### The problem
Copy out, word for word, the stretch of the items below from the line containing "Image resolution: width=1440" through the end of the items, leaving out the pictures.

### Stored items from a collection
▼
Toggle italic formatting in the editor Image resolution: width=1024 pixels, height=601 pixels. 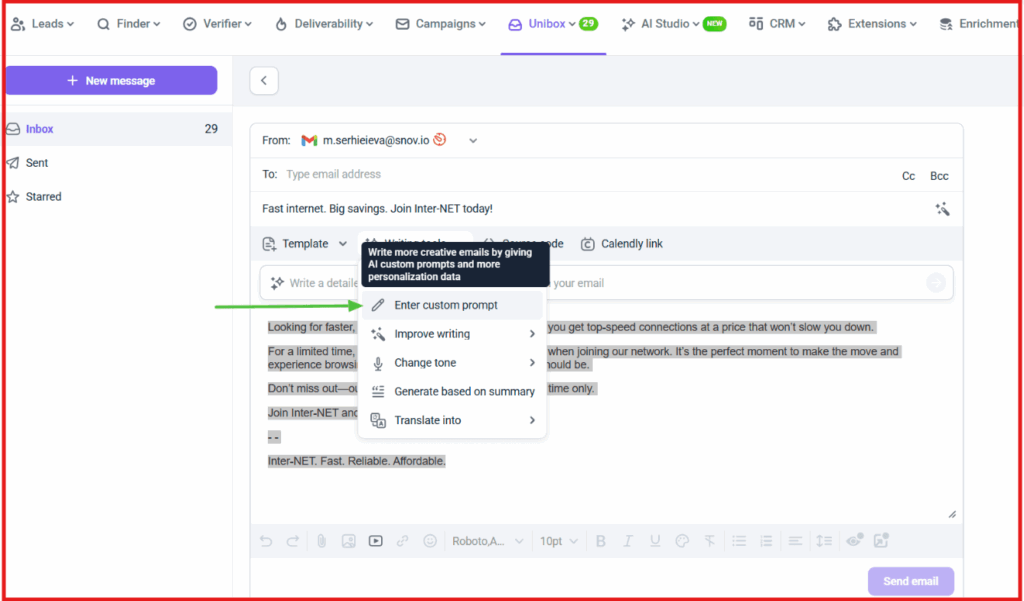[626, 540]
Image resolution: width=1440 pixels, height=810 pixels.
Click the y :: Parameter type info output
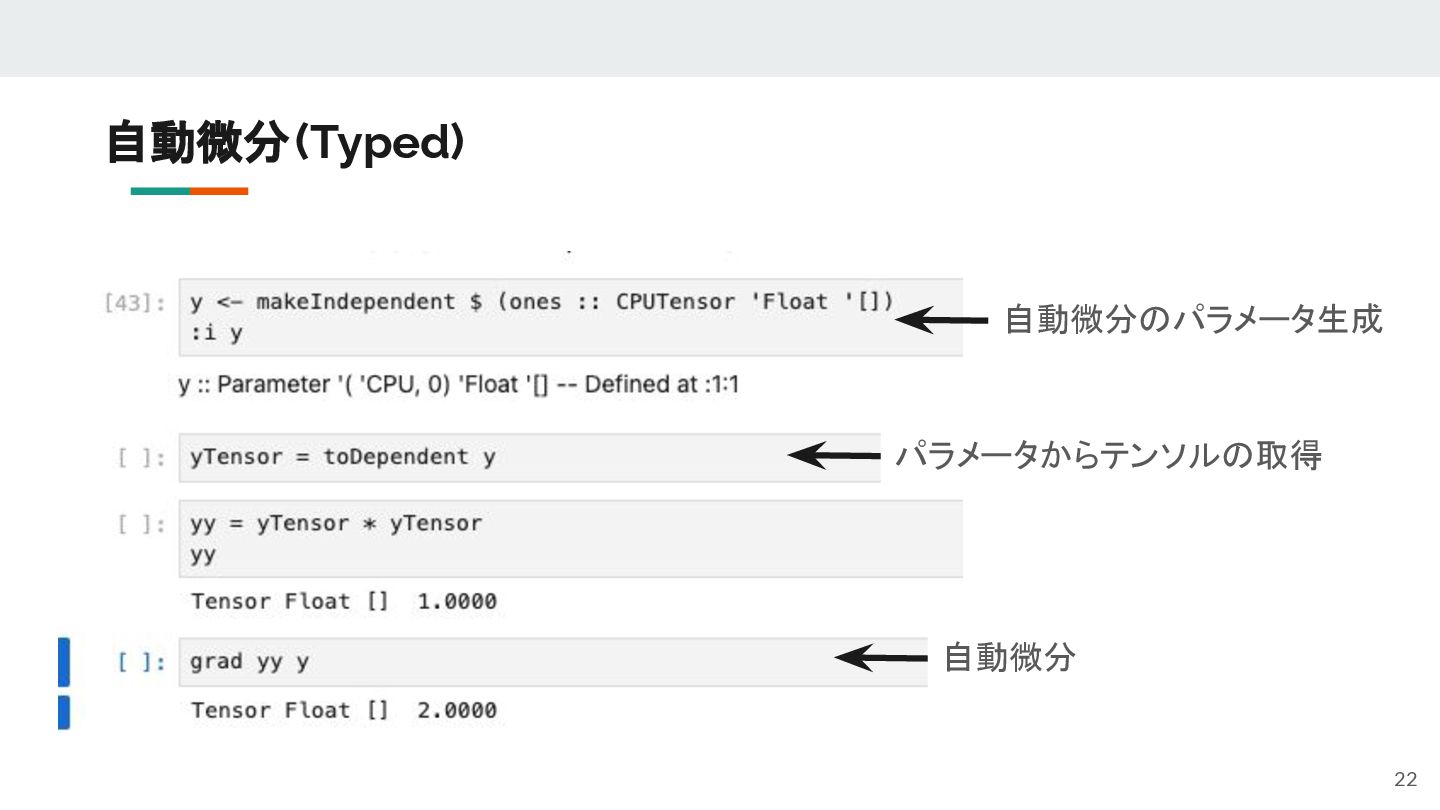tap(459, 385)
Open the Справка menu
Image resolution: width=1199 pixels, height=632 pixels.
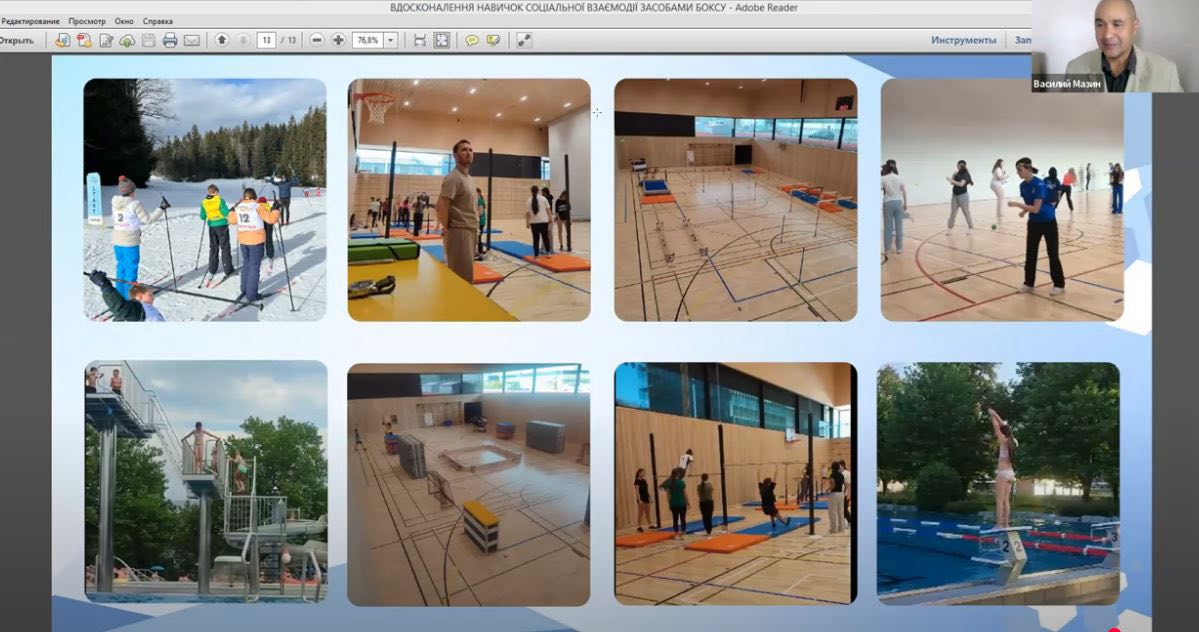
▲
### Result below
Image resolution: width=1440 pixels, height=810 pixels.
Click the y :: Parameter type info output
tap(459, 385)
Open the Справка menu
Image resolution: width=1199 pixels, height=632 pixels.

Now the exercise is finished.